Sleep is a necessity that recognizes no other priorities and those who are nocturnal do not get much far in this life. A good night’s sleep is a combination of numerous factors, such as a healthy diet, lack of stress, a good bed and a nice, dark and comfortable room environment. For those seeking the best mattress brand, the market offers many solutions but there are also some issues related to sleep that are either unknown by many or ignored by them. Unfortunately, modern life has a tendency to conceal and bury certain issues regarding human health and the connections between healthy sleeping and well being is one of them. Fortunately however, a recent wave of interest has spawned in the public as well as the media regarding the issue, which makes it possible for anyone seeking to enjoy a good night’s sleep to find reliable sources and obtain crucial information.
Focus is an important part of everyone’s life as it makes it possible for people to achieve their desired goals with ease. Apparently, sleep quality and attention are directly related as a new study carried out at the Queensland Brain Institute in Australia found out, revealing that people can only pay attention during the day if they have managed to shut off their attention mechanisms at night. The main connection is that paying attention requires an adequate amount of sleep, while paying attention to tasks such as learning and performing determines the amount of sleep a person gets. The study was conducted on two sets of animals, namely those with simple nervous systems and complex ones to understand the functions of sleep in their biological mechanisms.

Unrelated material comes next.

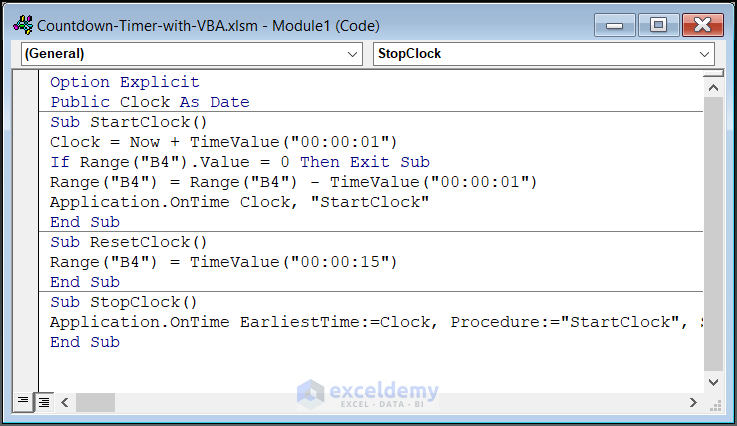Maximize the Module1 code window
This screenshot has height=426, width=737.
click(x=658, y=25)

Animals with simple systems such as sheep used sleep to physically grow or respond to environmental stress, while those with complex systems such as mammals used sleep to support cognitive functions. In both groups, it was discovered that higher demand for attention correlated with increased demand for intense sleep, with both states of being commonly being used to suppress external distractions, clearly showing how healthy sleeping helped the animals focused more easily.
Naturally, there exists a connection between sleep and work performance as well, with people being divided into two categories in their working routines, namely ‘larks’ and ‘owls’. When these two types of people work outside their natural rhythms, they have higher chances of displaying “unethical and deviant” behavior. Although the first group “peak[s] in energy and mood in the mornings” and the second group “perform[s] best later in the day”, common types of behavior associated with certain time-periods during the day also exist. Research revealed that mid-morning hours are the most suitable for logical reasoning, early afternoon hours help develop problem-solving skills and afternoon hours produce relaxation as well as lower level energies on workers. Larks and owls experience these common changes in behavior at different times during the day, which leads to significant conflicts between managers and workers in the case that they belong to different types. Lack of sleep also alters worker behavior adversely as sleep deprived individuals tend bully other employees, be mean or falsify receipts, with larks resorting to such behavior in the morning and owls doing so in the evening.
‘Technoference’ refers to the interruptions and related problems associated with mobile phone use by people and according to a study conducted at Queensland University of Technology (QUT), “almost half of young people aged between 18 to 24 [feel] less productive and more tired because of their mobile phones.” The study’s findings include that 24% of women and 15% of men fall into the category of ‘problematic mobile phone users’, while 41% of young people of ages 18 to 24 and 23.5% of young adults of ages between 25 to 29 currently suffer ‘technoference’. The study was conducted through a survey filled out by 709 mobile phone users across the UK of ages between 18 and 83, consisting of questions related to the participants’ assessment of the connections between their sleep quality, productivity, safe driving and episodes of physical pain and their mobile phone use. 20% of all the male and female participants responded that they lost sleep due to overuse of their smart and mobile phones with, the numbers having increased by 17.2% for women and by 8.6% for men compared to the results of the same study conducted in 2005.